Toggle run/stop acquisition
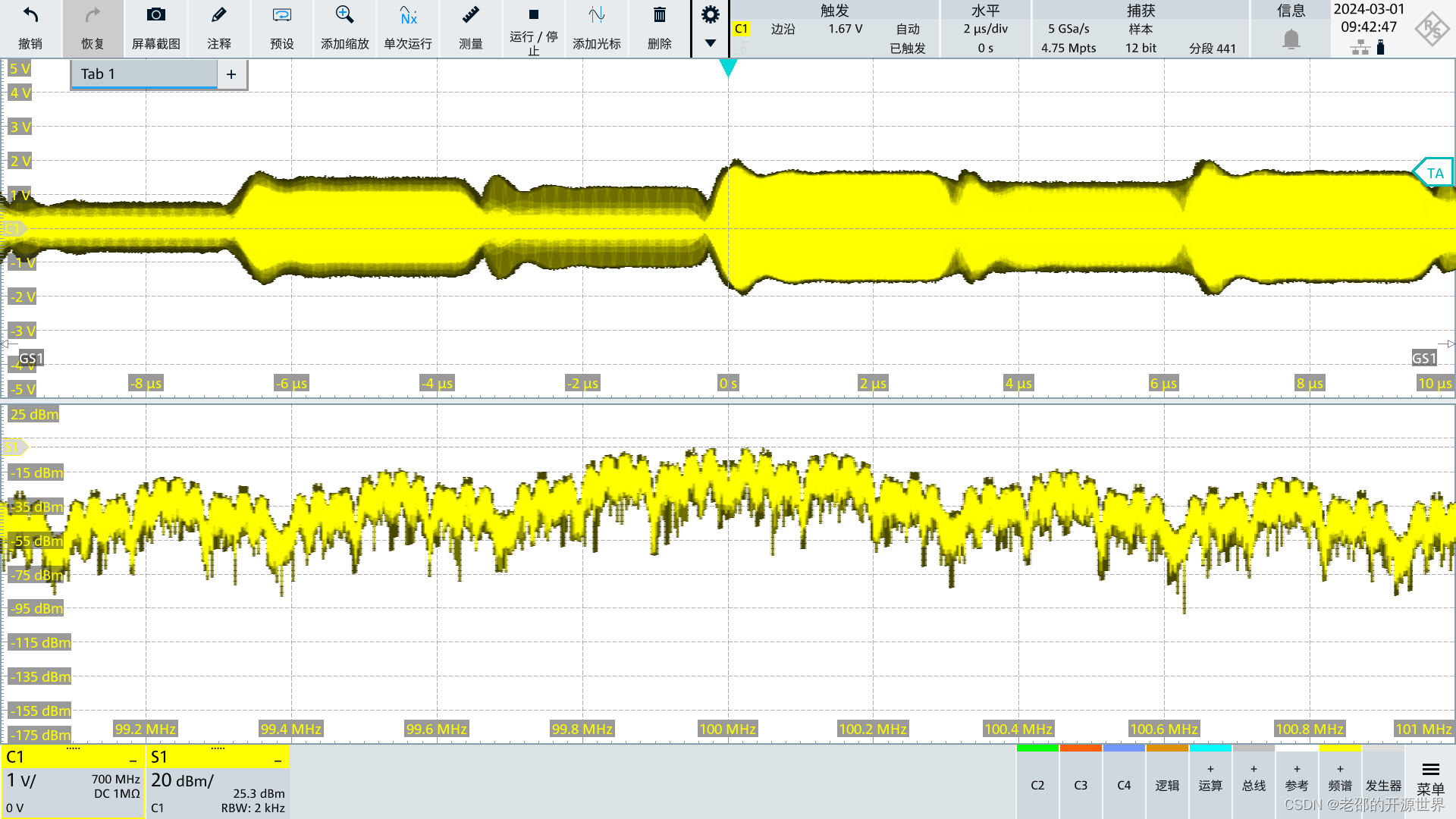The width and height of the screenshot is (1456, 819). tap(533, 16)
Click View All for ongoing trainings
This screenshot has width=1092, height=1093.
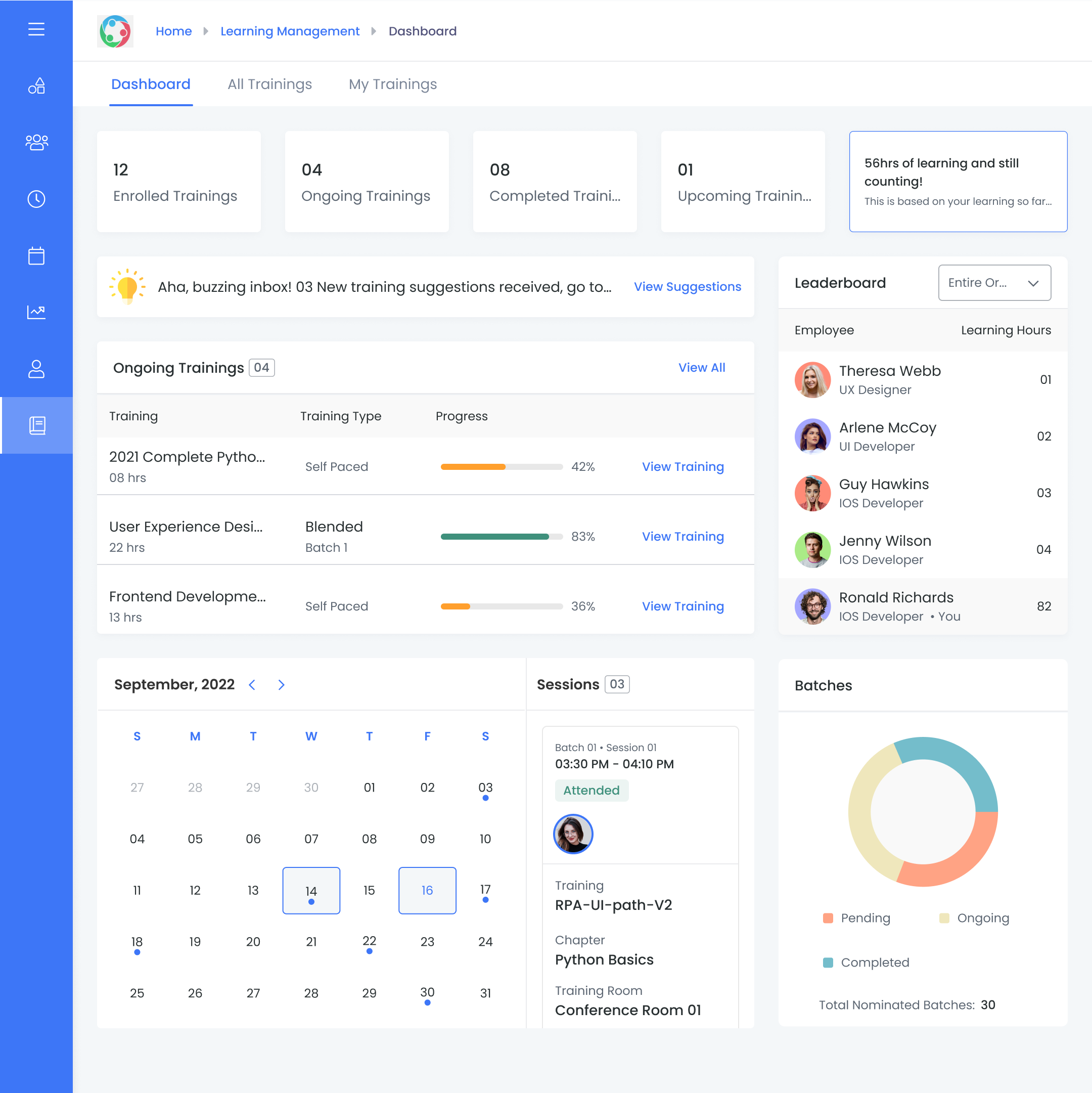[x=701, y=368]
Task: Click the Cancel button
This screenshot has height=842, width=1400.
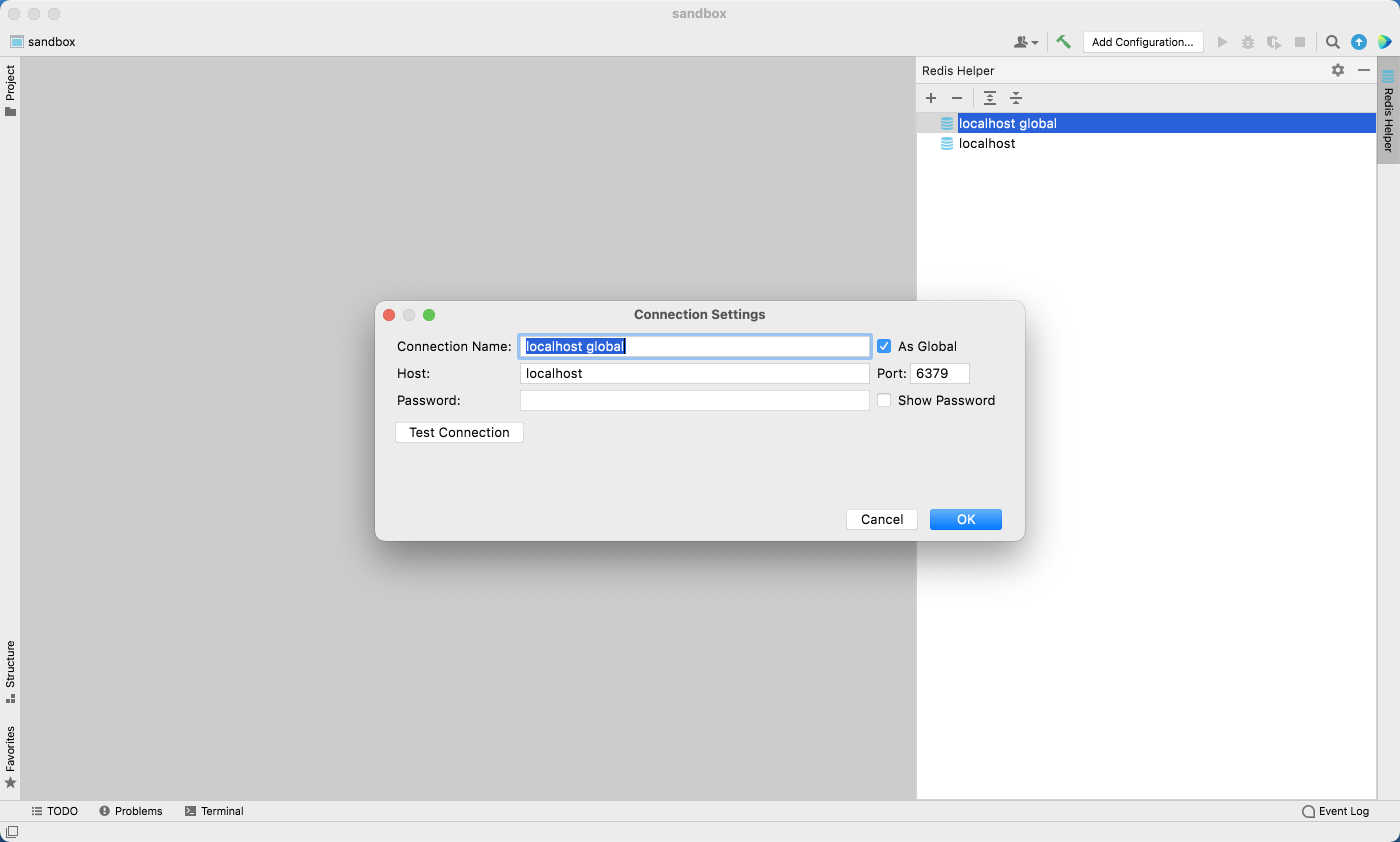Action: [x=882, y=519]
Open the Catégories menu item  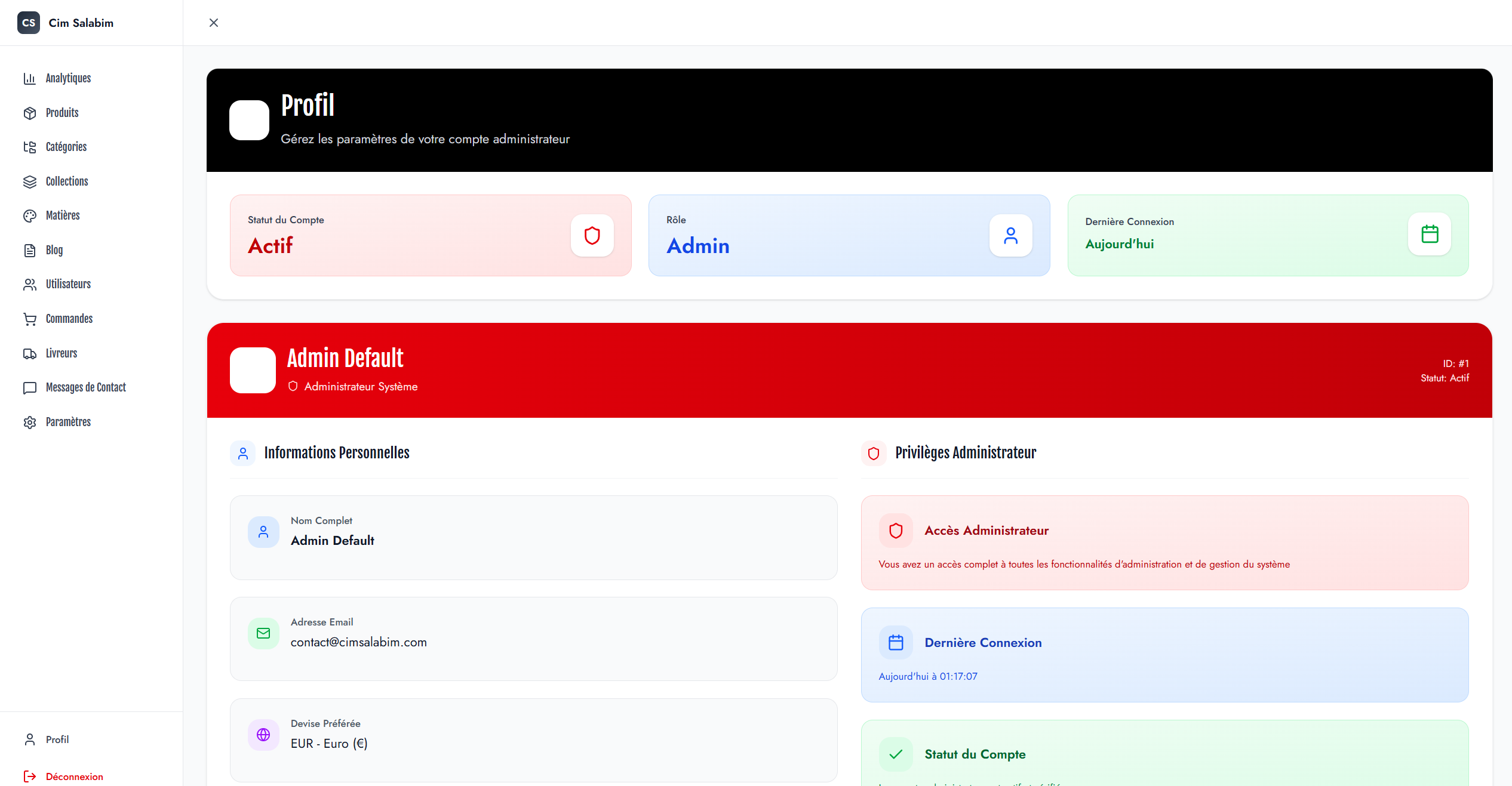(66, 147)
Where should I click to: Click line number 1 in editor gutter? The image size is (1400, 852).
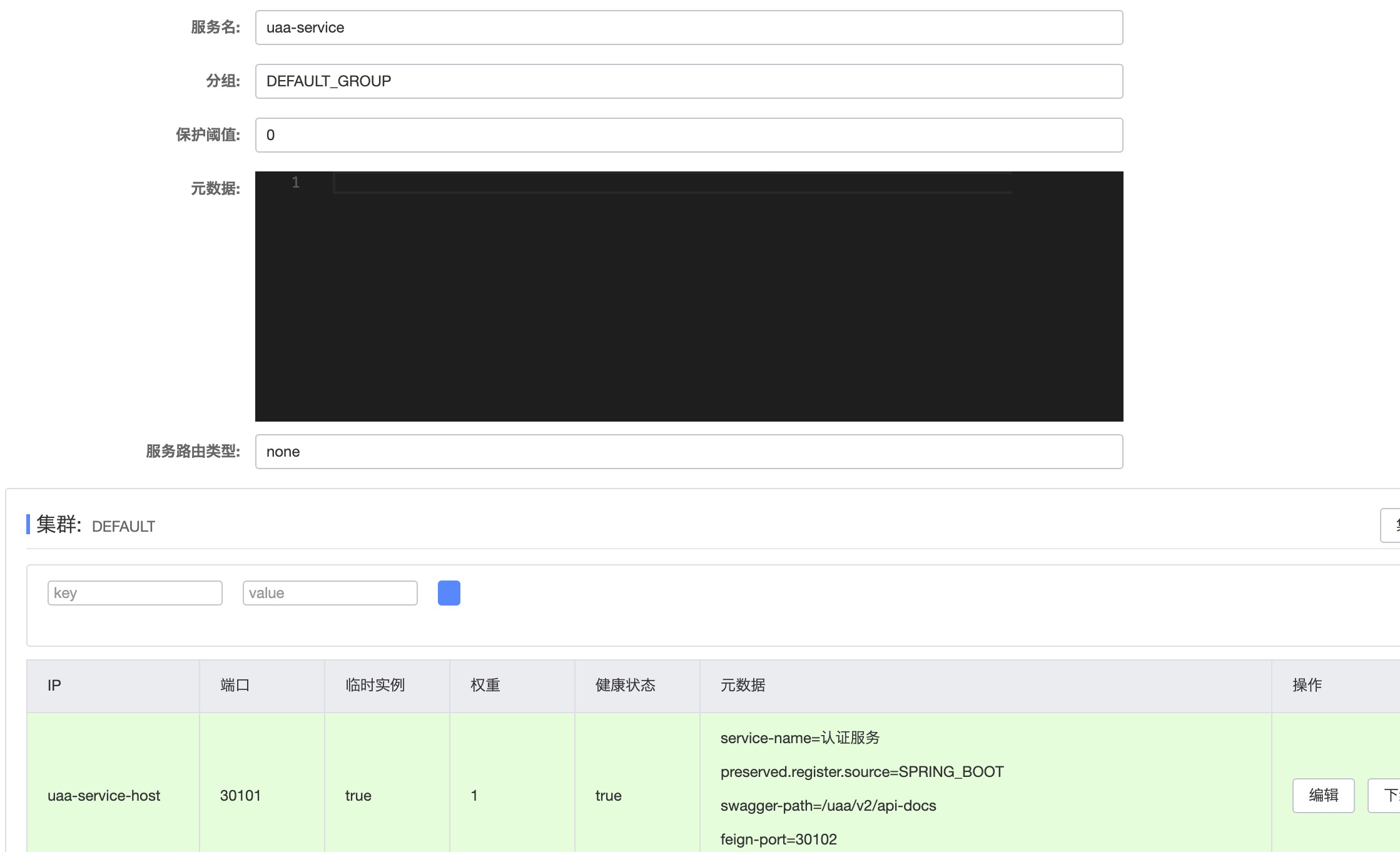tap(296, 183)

+---+

#### Your assignment:
Without any pictures, restate word for word only the lines from the one with "Where should I" through the end of the listing.

#### The completed task:
Where should I click to: Click line number 1 in editor gutter? The image size is (1400, 852).
tap(296, 183)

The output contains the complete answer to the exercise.